The Y combinator is a concept in functional programming, borrowed from the lambda calculus. It is a fixed-point combinator. A fixed point combinator $G$ is a higher-order function (a functional, in mathematical language) that, given a function $f$, returns a fixed point of $f$. In mathematical language,
$$f(G(f)) = G(f)$$
This can be considered the defining equation of a fixed-point combinator.

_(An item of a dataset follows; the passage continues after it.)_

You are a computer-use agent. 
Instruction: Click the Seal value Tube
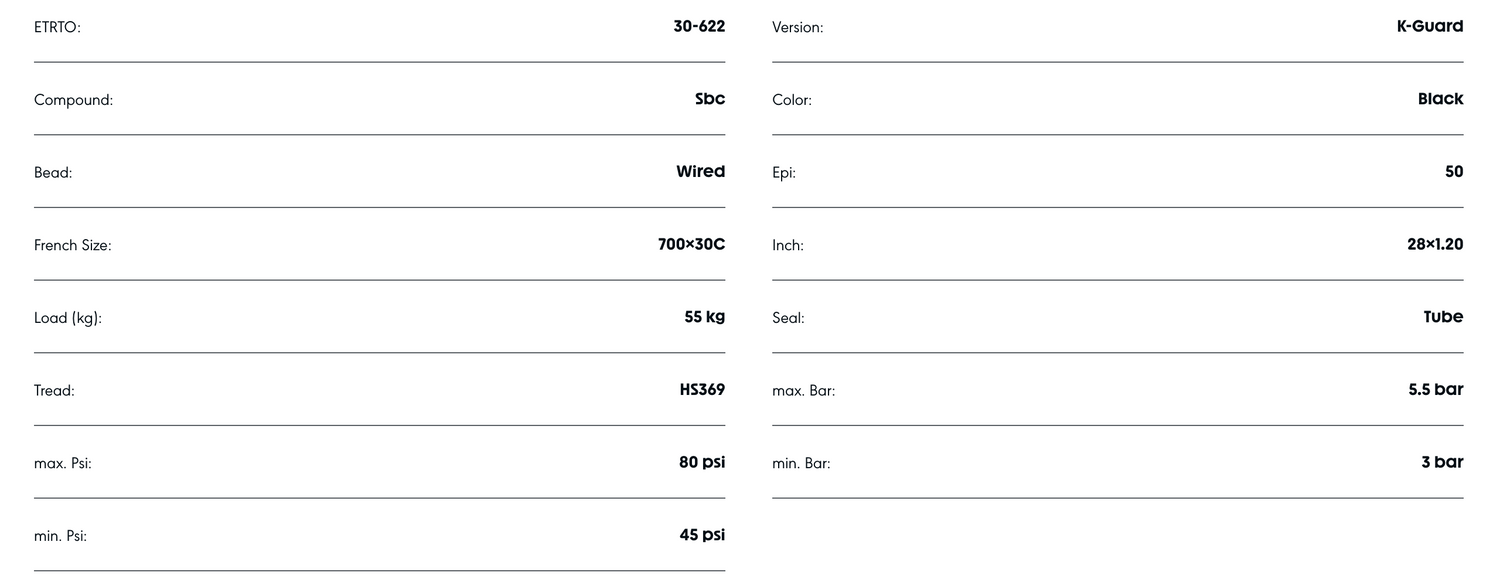pyautogui.click(x=1443, y=317)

Note that $f$ might be a function whose range and domain are themselves function spaces -- in fact this is the most common use of a fixed-point combinator: you can define a function $\alpha$ by specifying that it is the fixed point of another function $f$, and then compute $\alpha$ as $G(f)$.
As mathematicians we're used to functions having names, eg $f:x\mapsto x^2$ is the function called $f$ that maps $x$ to $x^2$. But there's no reason why you can't have anonymous function. Since the lambda calculus deals with these a lot, there's a special notation for them:
$$\lambda x.x^2$$
is the function that takes $x$ to $x^2$, so that e.g. $(\lambda x.x^2)(2) = 4$. When there's no ambiguity, we can write function application by concatenation: $(\lambda x.x^2) 2 = 4$, and if we defined $f = \lambda x.x^2$ then $f\; 2 = 4$.

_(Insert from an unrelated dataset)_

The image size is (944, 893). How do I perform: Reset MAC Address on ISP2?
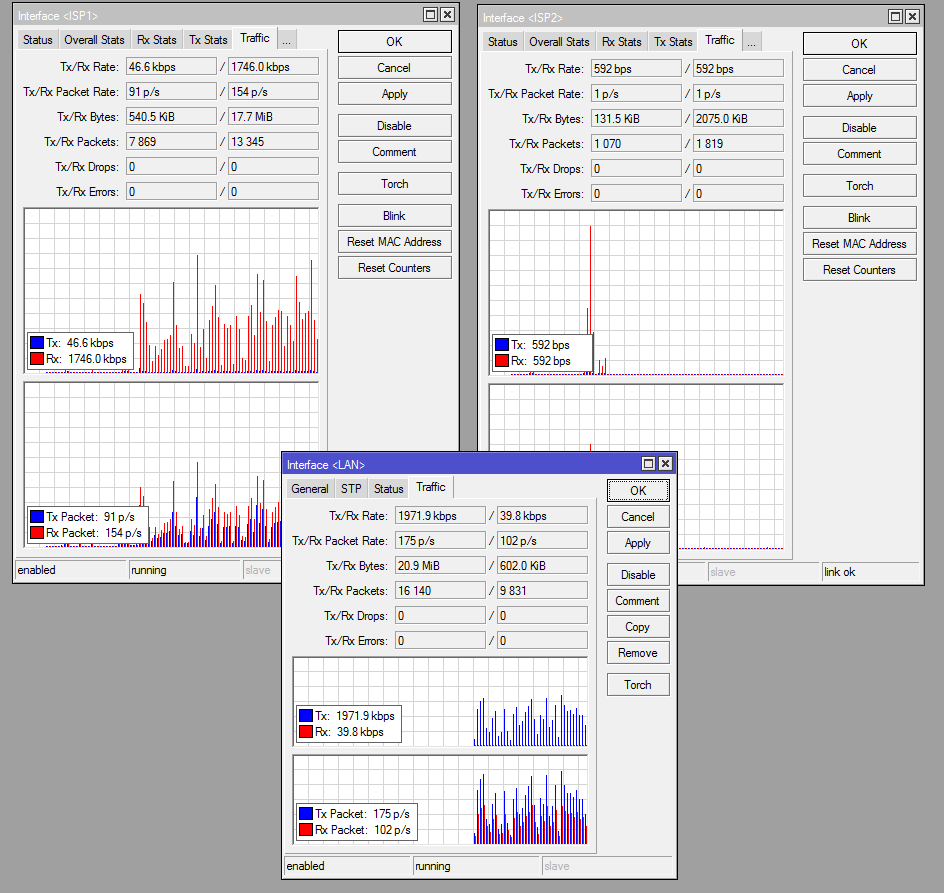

Okay, now we get to the meat of the question. The Y combinator is a higher-order function (functional) defined as
$$Y = \lambda f. (\lambda x. f (x\;x)) \; (\lambda x. f (x\;x))$$
I can follow through the algebra and see that this is indeed a fixed-point combinator:
$$\begin{align} Y\; g & = (\lambda f. (\lambda x. f (x\;x)) \; (\lambda x. f (x\;x))) \; g \\ & = (\lambda x. g (x\;x)) \; (\lambda x. g (x\;x)) \\ & = (\lambda y. g (y\;y)) \; (\lambda x. g (x\;x)) \\ & = g \; (\lambda x. g (x\;x)) (\lambda x. g (x\;x)) \\ & = g\; (Y\; g) \end{align}$$
but I have no intuition as to why it works, or how someone might have come up with it. More to the point, I don't see how it can be practically used to compute functions as fixed-points of functionals.
Anyone got a good 'intuitive' explanation?